---------- Selection

The stories include tales of one IT pro who pushed his organization to move from on-premise Microsoft Exchange to the cloud, telling everyone it would be better, but ultimately admitting that he regrets ever making the move. There's talk of downtime and lost emails and not a lot of communication from Microsoft about what the problem was and how it was being addressed. And days after the problems began, Microsoft finally addressed the issues, the causes and apologized to users here.

Microsoft's BPOS outage comes at an unfortunate time for the software giant. The company is getting set to launch the next version of BPOS, Office 365, next month. And this outage comes on the heels of a major Amazon.com cloud outage that brought down several very popular websites.

Both companies eventually apologized to users and eventually explained the causes behind the outages and how they were working to prevent them in the future. They also acknowledged that their communications with customers during the outages could have been better. There's no doubt that that is true.

And maybe, just maybe, these outages will cool down some of the hype about the cloud and slow down the rush to get there. Will it ultimately stop businesses from moving to the cloud if it makes good business sense for them? No. Will it cause everyone to keep email on-premise? Very doubtful. But perhaps it will put on the brakes for a little bit, and that may not be such a bad thing.

The cloud is currently being touted as the solution to everyone's problems. IT as a utility will let us only pay for what we use. We won't have to worry about maintaining the infrastructure. We won't be responsible for outages.  But if it turns out the cloud is less reliable than on-premise solutions what have we really saved? And if we have to suffer through the outages, helpless until someone else fixes them, what have we gained? And if we are paying a monthly rate instead of investing in our own infrastructure, will the time come when we decide we want to reduce those monthly fees again and invest in our own infrastructure?

What do you think? And what are your customers saying?

--------------------

In the piece on cloud outages, what is the name of the next version of BPOS that Microsoft was preparing to launch?

---------- Material

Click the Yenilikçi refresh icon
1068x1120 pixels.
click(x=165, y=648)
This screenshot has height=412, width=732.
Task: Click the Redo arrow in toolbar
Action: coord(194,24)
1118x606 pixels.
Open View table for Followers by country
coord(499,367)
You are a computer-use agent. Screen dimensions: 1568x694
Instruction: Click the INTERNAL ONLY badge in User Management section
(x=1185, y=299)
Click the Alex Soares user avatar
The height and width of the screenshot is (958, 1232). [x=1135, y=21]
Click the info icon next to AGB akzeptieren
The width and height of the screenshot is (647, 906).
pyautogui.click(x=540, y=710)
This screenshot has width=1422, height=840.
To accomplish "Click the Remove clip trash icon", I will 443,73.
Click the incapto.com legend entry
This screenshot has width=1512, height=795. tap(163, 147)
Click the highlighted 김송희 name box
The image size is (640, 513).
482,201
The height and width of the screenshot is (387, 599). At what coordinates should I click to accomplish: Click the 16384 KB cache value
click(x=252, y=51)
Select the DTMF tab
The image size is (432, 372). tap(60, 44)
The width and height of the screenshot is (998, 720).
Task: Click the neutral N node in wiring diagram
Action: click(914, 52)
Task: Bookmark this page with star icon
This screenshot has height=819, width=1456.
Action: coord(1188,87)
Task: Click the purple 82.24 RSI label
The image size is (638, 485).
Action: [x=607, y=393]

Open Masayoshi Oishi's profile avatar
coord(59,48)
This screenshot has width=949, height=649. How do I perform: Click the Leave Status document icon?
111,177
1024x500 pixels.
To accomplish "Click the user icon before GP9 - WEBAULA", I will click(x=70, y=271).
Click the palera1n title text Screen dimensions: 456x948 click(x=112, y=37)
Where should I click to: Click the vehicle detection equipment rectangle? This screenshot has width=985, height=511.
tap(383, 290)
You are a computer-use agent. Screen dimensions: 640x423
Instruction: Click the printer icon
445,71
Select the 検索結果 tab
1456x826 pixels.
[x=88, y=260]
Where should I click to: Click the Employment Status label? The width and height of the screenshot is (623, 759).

--------------------

### Answer for the task:
Office 365